El grabado (Sección "Lluvia de piedras")



“Que el cielo te sea leve” rezaba su epitafio. Nadie, sino su pareja y familiares más cercanos, se atreverían a escribir así sobre el contenedor de sus cenizas, por supuesto, para cumplir con su último deseo. Solo les dejó libertad para escoger “cielo” o “infierno”, según ellos decidieran.

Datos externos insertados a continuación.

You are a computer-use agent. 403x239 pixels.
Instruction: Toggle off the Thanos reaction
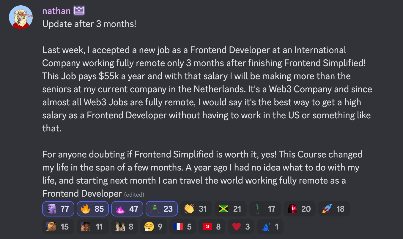[x=58, y=209]
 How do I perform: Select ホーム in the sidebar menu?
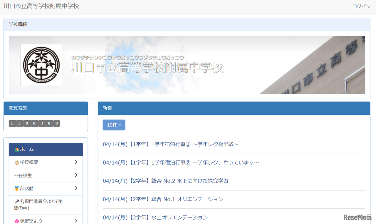(x=27, y=150)
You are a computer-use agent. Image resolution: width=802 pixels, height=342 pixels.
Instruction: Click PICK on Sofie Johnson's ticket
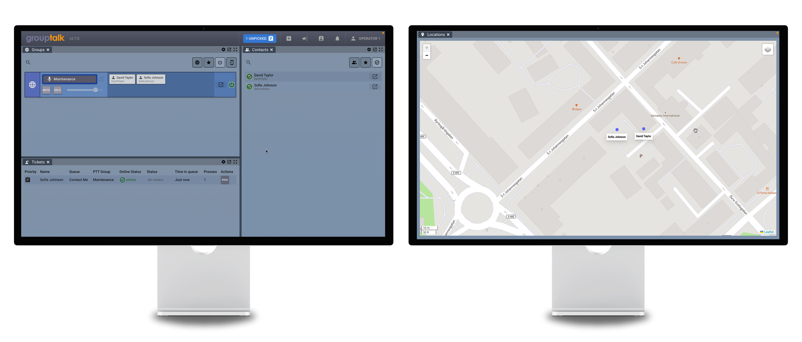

Durante muchos años contó la historia de los dos combatientes republicanos, ateos (como él), que se mofaban del cura que se movía entre la tropa bendiciendo y dando la extrema unción a los soldados republicanos que dejaban la vida en la contienda. Contaba que, cuando falleció uno, el otro no permitió que el cura lo tocara, aunque aquello le creó un miedo inusual; digamos que cierta inseguridad. Cuando el segundo cayó muerto, y de repente apareció en un lugar semejante a lo que describían como “el cielo”, estuvo a punto de entrarle el pánico. Lo mismo le pasó cuando se le aproximó su estimado amigo y compañero de trinchera, que había caído justo antes que él y al que no había permitido que se le acercara el cura. Entonces, sorprendido, inquirió: ¿esto es el infierno?

-  Noo – dijo sonriendo su amigo – Esto es el cielo: y el jefe quiere hablar con nosotros.
Fue el mismísimo Dios quién les explicó que solo ellos estaban allí, de entre todos los combatientes de su trinchera; porque eran los únicos que “no habían utilizado su nombre en vano, para su provecho personal o para descalificar a otros seres humanos”.


Tal vez por aquel cuento y alguna cosita más de su forma de ser, sus amigos y familiares, no dudaron que tenía que haber algún tipo de cielo para tan buena gente y, por eso, su urna acabó con aquel grabado.